Tirlet Yael, Boudet Matéo, Becker Emmanuelle, Legeai Fabrice, Dameron Olivier
Univ Rennes, Inria, CNRS, IRISA, 35000, Rennes, France.
IGEPP, INRAE, Institut Agro, Univ Rennes, 35653, Le Rheu, France.
Comput Struct Biotechnol J. 2024 Nov 19;23:4232-4241. doi: 10.1016/j.csbj.2024.11.022. eCollection 2024 Dec.

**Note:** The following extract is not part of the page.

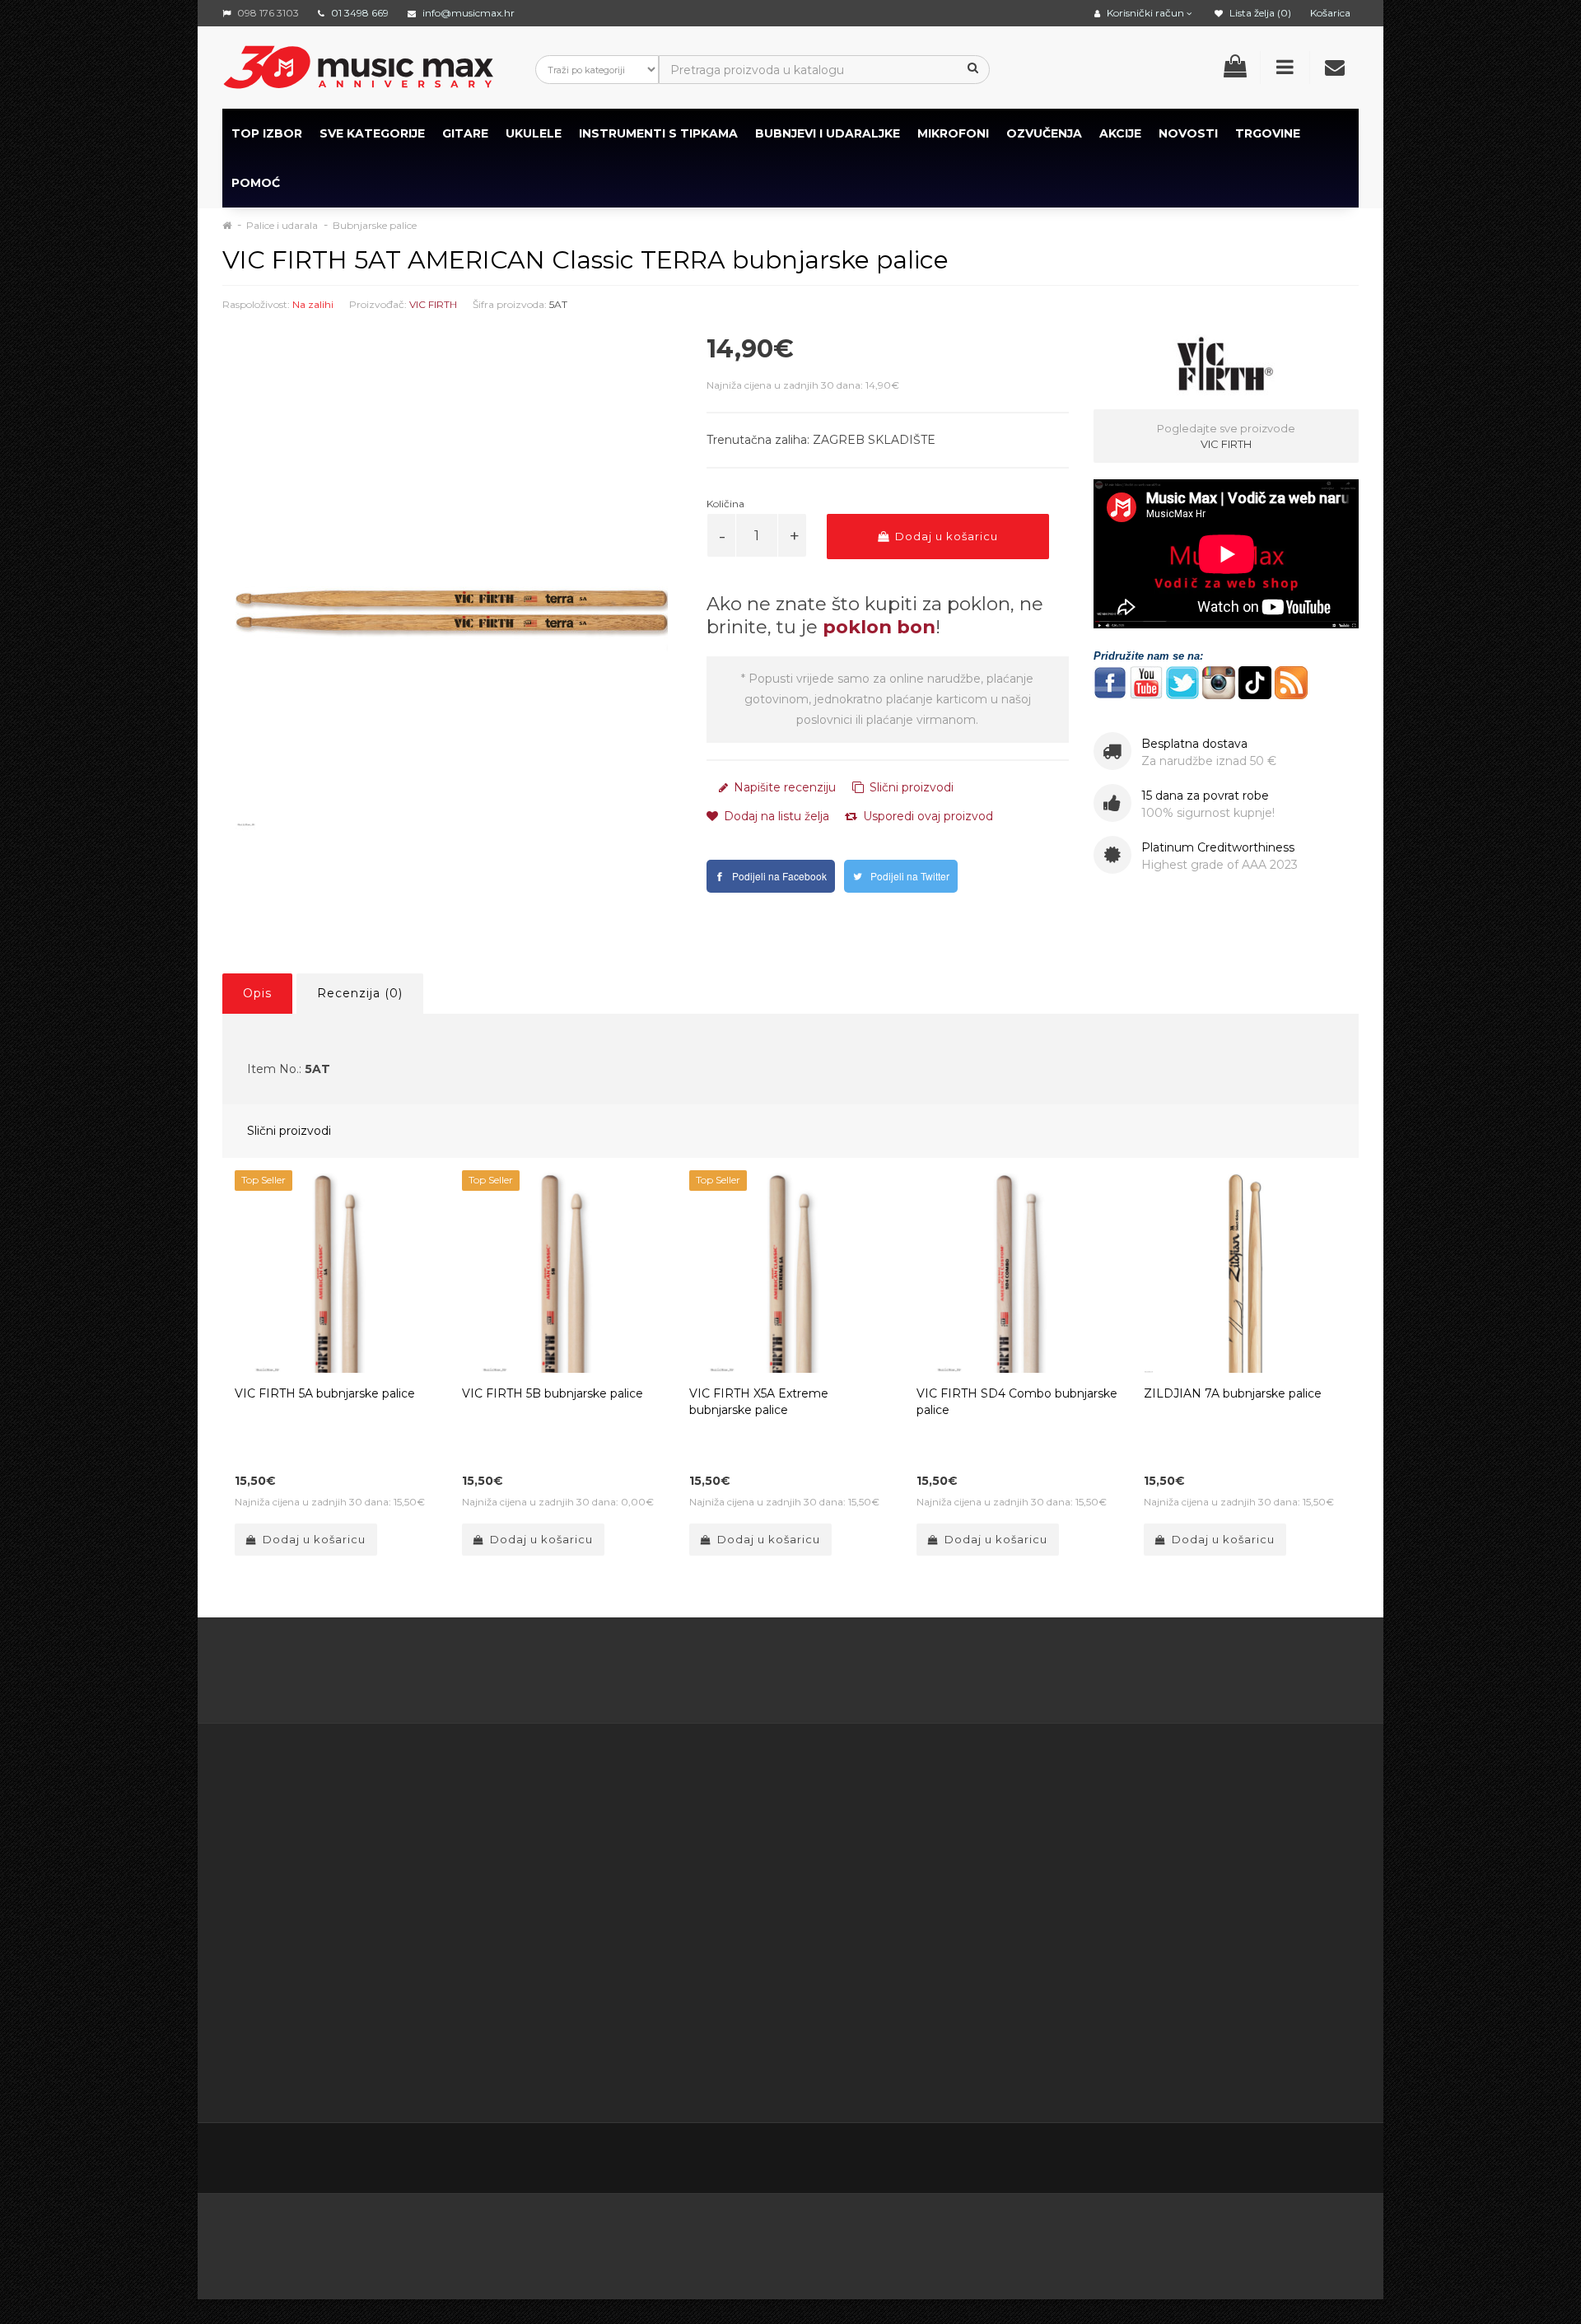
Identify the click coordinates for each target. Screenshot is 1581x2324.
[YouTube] (1275, 2159)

The expansion of multi-omics datasets raises significant challenges for data integration and querying. To overcome these challenges, we developed a generic RDF-based integration schema that connects various types of differential -omics data, epigenomics, and regulatory information. This schema employs the FALDO ontology to enable querying based on genomic locations. It is designed to be fully or partially populated, providing both flexibility and extensibility while supporting complex queries. We validated the schema by reproducing two recently published studies, one in biomedicine and the other in environmental science, proving its genericity and its ability to integrate data efficiently. This schema serves as an effective tool for managing and querying a wide range of multi-omics datasets.
多组学数据集的扩展给数据整合和查询带来了重大挑战。为了克服这些挑战,我们开发了一种基于资源描述框架(RDF)的通用整合模式,该模式连接了各种类型的差异组学数据、表观基因组学和调控信息。该模式采用FALDO本体来实现基于基因组位置的查询。它被设计为可以完全或部分填充,在支持复杂查询的同时提供灵活性和可扩展性。我们通过重现最近发表的两项研究(一项在生物医学领域,另一项在环境科学领域)对该模式进行了验证,证明了其通用性和高效整合数据的能力。该模式是管理和查询广泛的多组学数据集的有效工具。